We are left with a world we can plan for “inside the box” but the true impact to that world occurs outside the box.
It’s sort of an in your face, edgy presentation by Taleb, very cynical in some respects. I empathize with the latter because of years of corporate planning. With the development of, first, VisiCalc, then Lotus 123, and now Excel, this kind of planning has been taken to such an extreme that the process itself probably keeps half of corporate America employed. It always amused me; I used to call it the battle of the spreadsheets – central corporate vs. the operating companies.
Part of that “planning” involves associating or connecting past events and “making sense” out of them. He calls that “naïve empiricism,” a “natural tendency to look for instances that confirm our story or our vision of the world….Alas, with tools, and fools, anything can be easy to find. You take past instances that corroborate your theories and treat them as evidence.” Even more profound is his observation: “We humans are the victims of an asymmetry in the perception of random events. We attribute our successes to our skills, and our failures to external events outside our control, namely to randomness. We feel responsible for the good stuff, but not for the bad. This causes us to think that we are better than others at whatever we do for a living.” Decades of corporate life leave me saying Amen to that.
But, isn’t the existence of the worlds of Mediocristan vs. Extremistan self-evident? Obviously, we can only think within the box when dealing with processes such as sales forecasting, budgeting, etc., basing them on the past statistics from Mediocristan. And a “black swan event” is going to have a profound impact on the world of Mediocristan. We mere humans do not have much control over an asteroid hitting our planet. Taleb’s problem with the foregoing is that we think we do.

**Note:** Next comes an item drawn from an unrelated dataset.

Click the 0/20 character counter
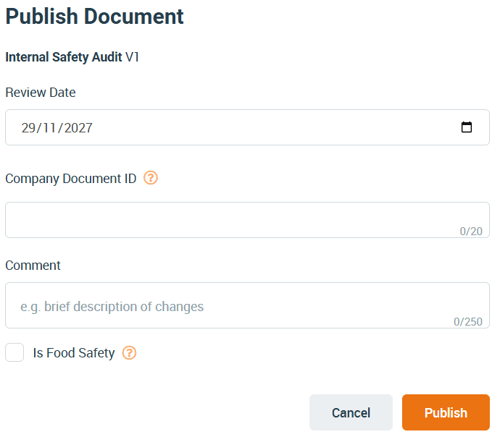[471, 231]
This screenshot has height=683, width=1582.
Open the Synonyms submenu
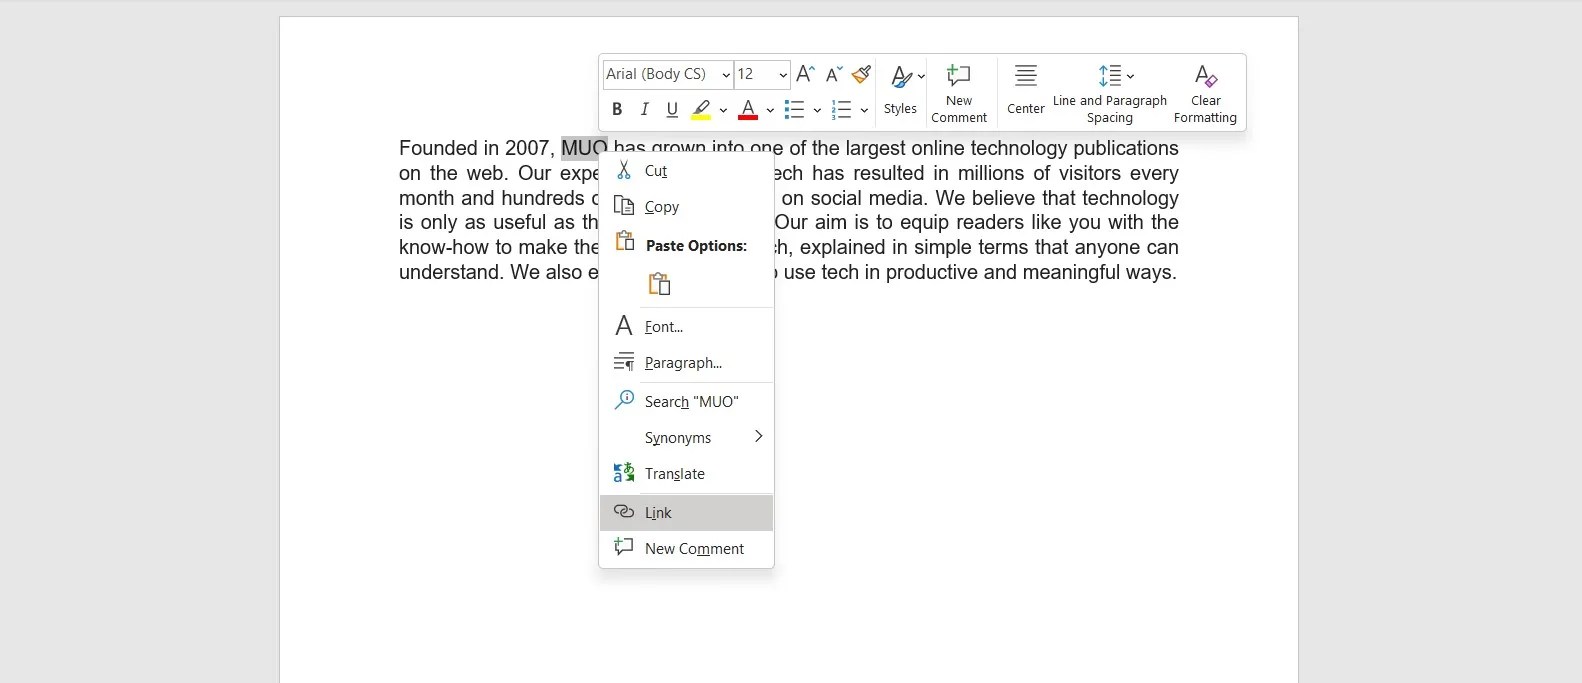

Besides being a mathematician and philosopher, Taleb is a hedge fund manager. I was therefore interested in how he translates his philosophy to investment. Essentially, he takes the position that 85% of one’s portfolio should be allocated to “risk free investments,” specifically US Treasury Bills and the remaining 15% into very high risk investments that could have an exponential payoff in a Black Swan event from the world of Extremistan. So after a very convincing and sometimes disturbing philosophical argument the author seems to fall victim to the very blindness he decries. Are T-Bills “risk free,” especially as the US seems to be on a course to guarantee every debt and every major corporate shortfall, not to mention the twin time bombs of Social Security and Medicare/Medicaid as the baby boomers retire and unemployment rises? Now there is a Black Swan.